Death due to adverse events within 30 days of completing treatment occurred more frequently in motesanib patients (14% vs 9%). Adverse events leading to death that occurred in at least four patients in either treatment group were pneumonia (7 vs 0), general physical health deterioration (6 vs 1), respiratory failure (5 vs 2), pulmonary embolism (3 vs 6), and cardiorespiratory arrest (1 vs 4).

Lack of Validated Predictive Markers

As stated in an accompanying editorial by Daniel Morgensztern, MD, and Roy S. Herbst, MD, PhD, of Yale Comprehensive Cancer Center, New Haven, Connecticut, the MONET1 trial adds to a growing list of trials that have shown no benefit of adding multitargeted tyrosine kinase inhibitors to chemotherapy in advanced NSCLC, including phase III trials of sorafenib (Nexavar) in first-line treatment and vandetanib (Caprelsa) in second-line treatment.2 This phenomenon has also been observed with the addition of epidermal growth factor receptor (EGFR) tyrosine kinase inhibitors (eg, gefitinib [Iressa, discontinued in the U.S.] and erlotinib [Tarceva]) to chemotherapy, whereas results have been mixed with the addition of the anti-EGFR monoclonal antibody cetuximab (Erbitux) to chemotherapy.

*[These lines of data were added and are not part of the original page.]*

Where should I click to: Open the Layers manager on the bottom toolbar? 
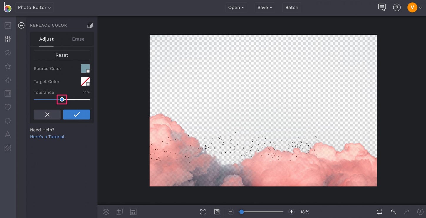point(106,212)
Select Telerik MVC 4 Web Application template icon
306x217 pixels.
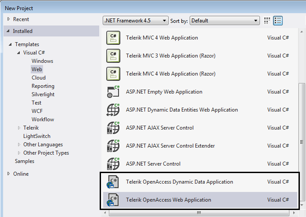click(x=113, y=38)
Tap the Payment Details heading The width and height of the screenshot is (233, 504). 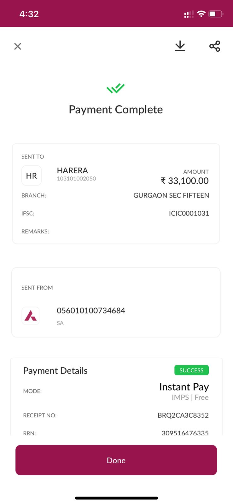click(x=55, y=371)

The reasons that tyrosine kinase inhibitors have failed to improve survival when added to chemotherapy are unclear. However, a potential mechanism for the lack of synergy between these agents and chemotherapy may be G1 phase cell-cycle arrest caused by tyrosine kinase inhibitors, which may interfere with the cycle-dependent cytotoxicity of chemotherapy.

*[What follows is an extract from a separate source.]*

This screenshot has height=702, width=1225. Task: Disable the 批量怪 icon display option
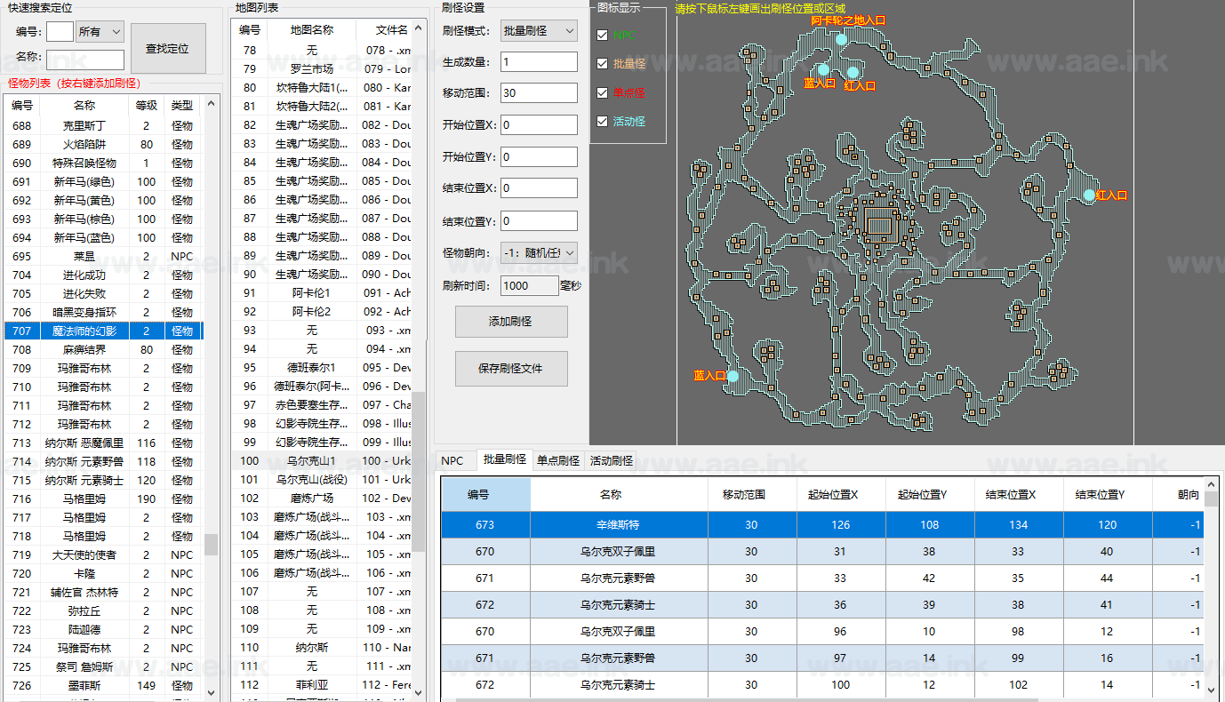click(600, 64)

Drs. Morgensztern and Herbst observed that in addition to not improving survival in NSCLC, multitargeted antiangiogenic tyrosine kinase inhibitors have been associated with significant additional toxicity; meta-analyses have shown that the VEGF receptor tyrosine kinase inhibitors sorafenib and sunitinib (Sutent) are associated with two- to threefold increased risks for bleeding, arterial thrombotic events, and treatment-related mortality. The commentators noted, “It seems likely that, similarly to EGFR [tyrosine kinase inhibitors], combination with chemotherapy might not be the best setting for the use of multitargeted angiogenesis inhibitors.”

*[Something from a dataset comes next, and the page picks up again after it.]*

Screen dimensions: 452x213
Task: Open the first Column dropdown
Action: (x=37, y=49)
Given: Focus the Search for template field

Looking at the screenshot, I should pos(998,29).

As concluded by Drs. Morgensztern and Herbst, “One of the primary problems with antiangiogenic therapy is the lack of validated predictive markers. Because there are no trials that show a benefit from the addition of antiangiogenic [tyrosine kinase inhibitors] to chemotherapy, additional studies using this unselected approach are not recommended. Therefore, there is a definite need for an improved understanding of the complex mechanisms that are involved in the angiogenesis pathways, and for the development of molecular markers to allow a better treatment decision on the basis of the probability of response. This would also help avoid the unnecessary use of potentially toxic drugs in patients with known resistance and would facilitate the discovery of new targets and drugs on the basis of the resistance mechanisms.” ■

Disclosure: Dr. Scagliotti has served in a consulting or advisory role for Eli Lilly, Keunchil Park, and Amgen, and has received honoraria from AstraZeneca, Eli Lilly, Pfizer, and Roche. Dr. Morgensztern has served in a consulting or advisory role for Genentech. Dr. Herbst has served as consultant or advisor for Amgen.


1. Scagliotti GV, Vynnychenko I, Park K, et al: International, randomized, placebo-controlled, double-blind phase III study of motesanib plus carboplatin/paclitaxel in patients with advanced nonsquamous non-small-cell lung cancer: MONET1. J Clin Oncol. July 2, 2012 (early release online).

2. Morgensztern D, Herbst RS: Multitargeted tyrosine kinase inhibitors in unselected patients with advanced non-small-cell lung cancer (NSCLC): Impressions from MONET (the Motesanib NSCLC Efficacy and Tolerability study). J Clin Oncol. July 2, 2012 (early release online).